On the evening of the second stage we passed through wheat-fields, recently re-captured from the enemy, still strewn with Australia’s unburied dead. Here troops were busily at work gathering in the harvest of the trampled grain. We realised then that it was not our blood alone, willingly as it was shed, that would restore peace and happiness to the world, but the thrift that could satisfy man’s bitter cry for bread.

How many marches did we make? How often did we rest? I cannot remember now. What happened is all a blur. We crawled across a devastated land through a fog of moonlight, dawns and sunsets. We gave and obeyed orders mechanically. Our perceptions were dulled; we were mad for sleep. As soon as our eyes closed, the relentless word would go round to harness up and move on, always to move on; but to what were we marching?

It seemed as though all the world were dead and we were the only fighters left. Though the light failed and one could scarcely see his hand before his face, we knew by the heavy staleness in the air that we were traversing interminable grave-yards, where villages, trees, men and horses lay shallowly beneath the swollen sod. And yet we knew that there were other fighters besides ourselves. How the rumour reached us I cannot tell, but we were aware that the Americans were massing before St. Mihiel, and that they were piled up in their thousands behind Yprhs. Long after the graciousness of sleep had come to us, they would tramp in their millions above our quiet beds; we should feel the pressure of their heels upon our foreheads and should know that they were carrying on our work. It didn’t matter what happened to us; the work of victory would go on just the same. The Hun would not triumph. We should not have spent our youth in vain. In this knowledge, despite our weariness, we were glad.

I have a curious feeling that on those long night-marches I held conversations with men, with whom I certainly scarcely exchanged a word. At all events, though I did not speak to them, I knew what was happening inside their heads. Perhaps it was that we had all become abnormal with the strain and developed a mental telepathy which communicated thoughts without the fatigue of words. As we moved through the darkness it was as though each brain was a little lighted house, behind whose windows shadows came and went. I knew, for instance, what Trottot was thinking. He was brooding over his failure to disprove his reputation for being yellow. He was resentful of his sergeant who had kept him back at the wagon-lines whenever the shell-fire was intense up front.

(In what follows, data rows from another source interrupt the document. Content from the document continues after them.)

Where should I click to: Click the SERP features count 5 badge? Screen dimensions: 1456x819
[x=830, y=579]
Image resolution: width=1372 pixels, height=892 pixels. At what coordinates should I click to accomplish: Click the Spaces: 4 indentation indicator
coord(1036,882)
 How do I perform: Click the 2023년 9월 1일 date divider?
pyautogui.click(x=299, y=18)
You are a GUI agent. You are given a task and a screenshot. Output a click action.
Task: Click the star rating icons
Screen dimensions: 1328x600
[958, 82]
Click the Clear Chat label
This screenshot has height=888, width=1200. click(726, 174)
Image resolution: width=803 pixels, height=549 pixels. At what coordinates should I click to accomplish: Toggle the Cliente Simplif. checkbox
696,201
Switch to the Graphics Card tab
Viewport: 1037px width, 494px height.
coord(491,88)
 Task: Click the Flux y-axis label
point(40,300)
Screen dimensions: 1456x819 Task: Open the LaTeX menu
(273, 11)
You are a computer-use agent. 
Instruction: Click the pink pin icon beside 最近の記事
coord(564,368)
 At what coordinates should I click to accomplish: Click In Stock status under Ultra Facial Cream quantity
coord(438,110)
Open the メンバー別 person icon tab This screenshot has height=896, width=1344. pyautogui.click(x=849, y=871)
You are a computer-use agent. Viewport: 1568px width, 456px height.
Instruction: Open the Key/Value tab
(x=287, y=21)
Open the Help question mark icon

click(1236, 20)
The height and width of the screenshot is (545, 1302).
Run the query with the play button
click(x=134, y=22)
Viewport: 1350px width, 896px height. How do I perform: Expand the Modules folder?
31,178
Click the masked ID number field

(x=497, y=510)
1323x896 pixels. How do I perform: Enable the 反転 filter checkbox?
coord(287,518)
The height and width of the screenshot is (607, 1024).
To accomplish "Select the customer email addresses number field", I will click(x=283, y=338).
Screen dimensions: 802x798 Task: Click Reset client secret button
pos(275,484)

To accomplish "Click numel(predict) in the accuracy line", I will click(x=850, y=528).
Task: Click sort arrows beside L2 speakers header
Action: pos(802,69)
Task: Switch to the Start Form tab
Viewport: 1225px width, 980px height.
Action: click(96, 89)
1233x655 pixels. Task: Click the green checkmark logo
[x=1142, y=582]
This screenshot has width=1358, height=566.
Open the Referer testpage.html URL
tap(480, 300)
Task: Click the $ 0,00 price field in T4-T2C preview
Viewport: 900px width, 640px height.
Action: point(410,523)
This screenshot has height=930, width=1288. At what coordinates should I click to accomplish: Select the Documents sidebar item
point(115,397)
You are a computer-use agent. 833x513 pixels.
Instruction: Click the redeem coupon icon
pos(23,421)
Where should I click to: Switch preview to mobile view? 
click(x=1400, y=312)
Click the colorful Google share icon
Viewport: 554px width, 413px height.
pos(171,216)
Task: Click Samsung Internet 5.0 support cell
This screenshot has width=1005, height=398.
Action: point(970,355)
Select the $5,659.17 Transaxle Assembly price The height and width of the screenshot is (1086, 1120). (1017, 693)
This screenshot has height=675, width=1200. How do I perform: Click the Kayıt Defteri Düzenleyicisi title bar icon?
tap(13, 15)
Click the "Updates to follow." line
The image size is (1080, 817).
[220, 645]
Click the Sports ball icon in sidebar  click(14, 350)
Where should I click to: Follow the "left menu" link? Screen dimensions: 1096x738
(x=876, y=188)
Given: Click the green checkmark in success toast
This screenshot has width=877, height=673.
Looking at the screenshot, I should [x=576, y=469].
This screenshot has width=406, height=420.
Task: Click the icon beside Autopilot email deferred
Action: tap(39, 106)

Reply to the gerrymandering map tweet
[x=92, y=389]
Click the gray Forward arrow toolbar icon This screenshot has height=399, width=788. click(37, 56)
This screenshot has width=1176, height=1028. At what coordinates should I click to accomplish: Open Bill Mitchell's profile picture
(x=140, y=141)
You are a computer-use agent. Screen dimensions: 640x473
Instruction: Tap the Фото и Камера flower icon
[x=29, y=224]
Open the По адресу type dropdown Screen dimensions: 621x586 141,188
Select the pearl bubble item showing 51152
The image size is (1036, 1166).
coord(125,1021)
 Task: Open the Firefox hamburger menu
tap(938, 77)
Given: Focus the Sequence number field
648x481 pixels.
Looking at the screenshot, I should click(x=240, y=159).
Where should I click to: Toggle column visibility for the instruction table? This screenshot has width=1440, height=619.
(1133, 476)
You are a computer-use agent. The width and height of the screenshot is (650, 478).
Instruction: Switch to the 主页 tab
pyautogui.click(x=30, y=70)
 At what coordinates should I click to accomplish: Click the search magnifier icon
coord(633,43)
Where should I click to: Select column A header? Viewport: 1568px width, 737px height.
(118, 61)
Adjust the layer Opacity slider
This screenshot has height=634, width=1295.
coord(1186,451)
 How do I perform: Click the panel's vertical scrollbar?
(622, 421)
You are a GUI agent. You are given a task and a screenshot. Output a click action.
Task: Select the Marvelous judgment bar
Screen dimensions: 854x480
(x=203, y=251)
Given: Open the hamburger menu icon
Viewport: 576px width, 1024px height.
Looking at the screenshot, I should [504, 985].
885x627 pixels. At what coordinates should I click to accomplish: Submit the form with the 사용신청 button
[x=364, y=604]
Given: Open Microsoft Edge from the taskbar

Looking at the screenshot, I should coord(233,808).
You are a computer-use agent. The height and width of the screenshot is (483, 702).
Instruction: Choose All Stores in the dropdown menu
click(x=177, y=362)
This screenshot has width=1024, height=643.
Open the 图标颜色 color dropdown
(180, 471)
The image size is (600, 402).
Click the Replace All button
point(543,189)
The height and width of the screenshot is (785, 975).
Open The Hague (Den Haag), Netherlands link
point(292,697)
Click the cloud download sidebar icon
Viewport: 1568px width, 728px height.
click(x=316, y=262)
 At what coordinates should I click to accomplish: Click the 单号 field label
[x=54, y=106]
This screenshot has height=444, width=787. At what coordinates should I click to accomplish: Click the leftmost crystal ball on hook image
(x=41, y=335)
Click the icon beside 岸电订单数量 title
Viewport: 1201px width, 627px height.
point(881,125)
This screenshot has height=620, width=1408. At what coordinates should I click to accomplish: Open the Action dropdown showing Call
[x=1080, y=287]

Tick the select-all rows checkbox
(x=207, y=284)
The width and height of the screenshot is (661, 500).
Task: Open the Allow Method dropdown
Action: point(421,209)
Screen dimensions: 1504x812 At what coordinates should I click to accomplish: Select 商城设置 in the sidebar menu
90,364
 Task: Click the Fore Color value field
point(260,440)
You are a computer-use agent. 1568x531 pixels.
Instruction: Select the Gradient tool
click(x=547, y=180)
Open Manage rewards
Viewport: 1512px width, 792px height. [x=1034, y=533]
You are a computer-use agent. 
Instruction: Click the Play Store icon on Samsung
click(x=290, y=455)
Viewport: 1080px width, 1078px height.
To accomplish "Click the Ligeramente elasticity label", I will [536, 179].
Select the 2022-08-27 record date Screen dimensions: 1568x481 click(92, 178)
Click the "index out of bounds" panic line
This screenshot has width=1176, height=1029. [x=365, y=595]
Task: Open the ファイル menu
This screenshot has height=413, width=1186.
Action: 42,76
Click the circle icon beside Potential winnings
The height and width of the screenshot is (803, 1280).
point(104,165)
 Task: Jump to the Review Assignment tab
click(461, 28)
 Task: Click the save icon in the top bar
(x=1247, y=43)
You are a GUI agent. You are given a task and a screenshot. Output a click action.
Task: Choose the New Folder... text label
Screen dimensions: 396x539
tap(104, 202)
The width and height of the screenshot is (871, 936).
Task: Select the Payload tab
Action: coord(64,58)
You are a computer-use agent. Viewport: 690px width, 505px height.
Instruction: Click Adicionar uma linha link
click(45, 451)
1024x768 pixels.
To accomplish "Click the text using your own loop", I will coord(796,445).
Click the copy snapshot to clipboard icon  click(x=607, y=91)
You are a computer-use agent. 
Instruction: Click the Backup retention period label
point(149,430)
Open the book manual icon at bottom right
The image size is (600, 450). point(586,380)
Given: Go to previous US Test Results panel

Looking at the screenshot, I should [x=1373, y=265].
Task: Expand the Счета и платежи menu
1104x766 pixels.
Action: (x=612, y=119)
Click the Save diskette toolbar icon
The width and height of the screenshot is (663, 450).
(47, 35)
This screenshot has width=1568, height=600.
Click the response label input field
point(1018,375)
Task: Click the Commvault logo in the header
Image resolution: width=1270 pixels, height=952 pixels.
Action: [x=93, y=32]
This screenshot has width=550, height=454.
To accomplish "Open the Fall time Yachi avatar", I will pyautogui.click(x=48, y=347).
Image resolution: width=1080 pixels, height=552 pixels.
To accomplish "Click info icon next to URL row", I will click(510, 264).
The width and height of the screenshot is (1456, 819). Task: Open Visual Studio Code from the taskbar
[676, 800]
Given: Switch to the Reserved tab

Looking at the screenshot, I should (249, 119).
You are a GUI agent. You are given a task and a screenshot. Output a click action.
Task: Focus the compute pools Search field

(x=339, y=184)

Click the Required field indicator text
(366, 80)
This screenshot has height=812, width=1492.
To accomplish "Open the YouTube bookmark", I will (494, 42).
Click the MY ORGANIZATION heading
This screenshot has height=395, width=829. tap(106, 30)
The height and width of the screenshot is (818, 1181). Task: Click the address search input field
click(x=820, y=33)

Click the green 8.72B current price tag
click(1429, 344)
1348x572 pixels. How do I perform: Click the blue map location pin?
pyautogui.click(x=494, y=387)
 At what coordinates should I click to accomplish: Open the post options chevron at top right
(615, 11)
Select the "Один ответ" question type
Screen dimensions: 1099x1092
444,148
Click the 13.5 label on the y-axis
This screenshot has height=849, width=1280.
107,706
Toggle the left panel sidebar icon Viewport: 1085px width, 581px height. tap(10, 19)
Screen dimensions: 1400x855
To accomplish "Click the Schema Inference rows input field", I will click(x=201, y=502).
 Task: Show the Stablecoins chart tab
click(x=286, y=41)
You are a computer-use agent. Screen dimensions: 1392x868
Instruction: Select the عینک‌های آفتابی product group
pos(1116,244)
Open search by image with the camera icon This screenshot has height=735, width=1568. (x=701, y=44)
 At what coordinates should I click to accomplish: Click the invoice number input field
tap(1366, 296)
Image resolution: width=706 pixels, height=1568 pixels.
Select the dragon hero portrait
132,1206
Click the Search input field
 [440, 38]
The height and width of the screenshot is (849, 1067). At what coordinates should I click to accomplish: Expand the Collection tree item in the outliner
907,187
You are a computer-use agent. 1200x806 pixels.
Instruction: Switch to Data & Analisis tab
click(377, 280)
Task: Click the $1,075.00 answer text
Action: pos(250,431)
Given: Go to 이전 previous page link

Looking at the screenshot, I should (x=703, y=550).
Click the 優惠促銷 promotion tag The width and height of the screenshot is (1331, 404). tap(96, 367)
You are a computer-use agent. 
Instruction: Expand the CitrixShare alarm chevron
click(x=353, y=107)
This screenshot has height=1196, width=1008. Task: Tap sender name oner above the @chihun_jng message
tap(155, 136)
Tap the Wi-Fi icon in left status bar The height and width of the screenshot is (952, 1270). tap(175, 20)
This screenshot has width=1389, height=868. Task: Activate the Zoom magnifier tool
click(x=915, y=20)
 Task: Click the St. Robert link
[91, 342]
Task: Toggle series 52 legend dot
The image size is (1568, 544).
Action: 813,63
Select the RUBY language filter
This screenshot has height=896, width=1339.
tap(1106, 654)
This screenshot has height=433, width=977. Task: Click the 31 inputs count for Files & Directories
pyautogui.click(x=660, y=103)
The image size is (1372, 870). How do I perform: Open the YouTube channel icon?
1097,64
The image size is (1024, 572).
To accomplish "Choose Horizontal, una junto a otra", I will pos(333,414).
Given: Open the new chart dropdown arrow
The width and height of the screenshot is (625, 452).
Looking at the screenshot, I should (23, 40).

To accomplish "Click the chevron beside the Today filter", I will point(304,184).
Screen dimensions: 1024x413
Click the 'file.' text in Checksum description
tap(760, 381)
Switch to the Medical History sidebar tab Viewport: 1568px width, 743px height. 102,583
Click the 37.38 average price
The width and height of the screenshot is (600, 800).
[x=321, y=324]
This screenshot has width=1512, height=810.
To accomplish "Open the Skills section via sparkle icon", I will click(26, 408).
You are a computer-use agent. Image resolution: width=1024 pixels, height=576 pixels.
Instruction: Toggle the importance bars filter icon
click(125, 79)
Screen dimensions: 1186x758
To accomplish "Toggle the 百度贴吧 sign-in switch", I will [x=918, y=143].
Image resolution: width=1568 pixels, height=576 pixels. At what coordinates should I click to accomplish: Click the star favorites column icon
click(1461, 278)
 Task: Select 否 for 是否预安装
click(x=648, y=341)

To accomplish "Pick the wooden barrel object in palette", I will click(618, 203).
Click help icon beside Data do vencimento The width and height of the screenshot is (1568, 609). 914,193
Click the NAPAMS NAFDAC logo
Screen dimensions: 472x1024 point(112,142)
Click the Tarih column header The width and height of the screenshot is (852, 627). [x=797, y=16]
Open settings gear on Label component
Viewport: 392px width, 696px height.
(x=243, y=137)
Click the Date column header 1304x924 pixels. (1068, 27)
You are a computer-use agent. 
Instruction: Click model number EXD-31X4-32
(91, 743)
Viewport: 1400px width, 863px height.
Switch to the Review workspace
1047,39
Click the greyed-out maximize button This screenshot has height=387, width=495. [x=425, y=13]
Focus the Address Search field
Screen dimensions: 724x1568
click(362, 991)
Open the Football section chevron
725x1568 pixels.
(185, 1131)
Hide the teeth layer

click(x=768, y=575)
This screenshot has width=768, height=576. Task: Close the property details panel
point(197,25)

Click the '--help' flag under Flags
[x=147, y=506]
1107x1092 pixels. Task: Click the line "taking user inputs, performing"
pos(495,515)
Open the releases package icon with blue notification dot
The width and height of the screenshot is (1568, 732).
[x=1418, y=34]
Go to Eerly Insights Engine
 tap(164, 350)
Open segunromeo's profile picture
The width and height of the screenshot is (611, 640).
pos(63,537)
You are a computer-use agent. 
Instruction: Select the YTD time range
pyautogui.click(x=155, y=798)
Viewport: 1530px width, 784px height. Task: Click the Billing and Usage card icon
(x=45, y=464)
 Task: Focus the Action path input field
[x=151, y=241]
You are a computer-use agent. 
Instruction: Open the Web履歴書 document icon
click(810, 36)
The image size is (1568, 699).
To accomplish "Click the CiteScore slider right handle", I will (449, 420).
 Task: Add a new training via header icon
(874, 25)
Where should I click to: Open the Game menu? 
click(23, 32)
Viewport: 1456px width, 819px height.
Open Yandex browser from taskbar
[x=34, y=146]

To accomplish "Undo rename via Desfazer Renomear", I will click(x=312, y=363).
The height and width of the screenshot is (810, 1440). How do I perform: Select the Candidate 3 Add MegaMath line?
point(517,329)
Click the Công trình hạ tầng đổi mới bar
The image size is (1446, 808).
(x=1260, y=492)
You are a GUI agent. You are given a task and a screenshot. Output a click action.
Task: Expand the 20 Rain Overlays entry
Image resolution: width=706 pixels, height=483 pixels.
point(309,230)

He was hungering for the chance to do something so reckless that everyone would have to vote him brave enough to be lead-driver of the gun. I knew what the Major was thinking: at the head of the column he was thinking unceasingly of Suzette. And Heming, bringing up the rear with the transport, he was thinking of two women and hoping that the next fight would be his last.

Sometimes I had the odd sensation that there were many more marching with the battery than would ever again answer the roll-call. I was riding at the head of my section half asleep about midnight, when a horseman came up at the gallop and reined in beside me. I expected to hear him deliver some message; instead he dropped into a walk at my side. His steel helmet shadowed his face. I was too weary to speak unnecessarily and took him for one of my sergeants. Perhaps I drowsed; when I again noticed him the moon was coning out from under cloud. Then I saw that he was wearing an officer’s uniform. That piqued me into wakefulness. I leant forward to get a closer glimpse of his features. As I did so, he flung his horse back on its haunches, wheeled to the left and vanished in the dark. During the brief space while I gazed on him, I recognized Tubby Grain.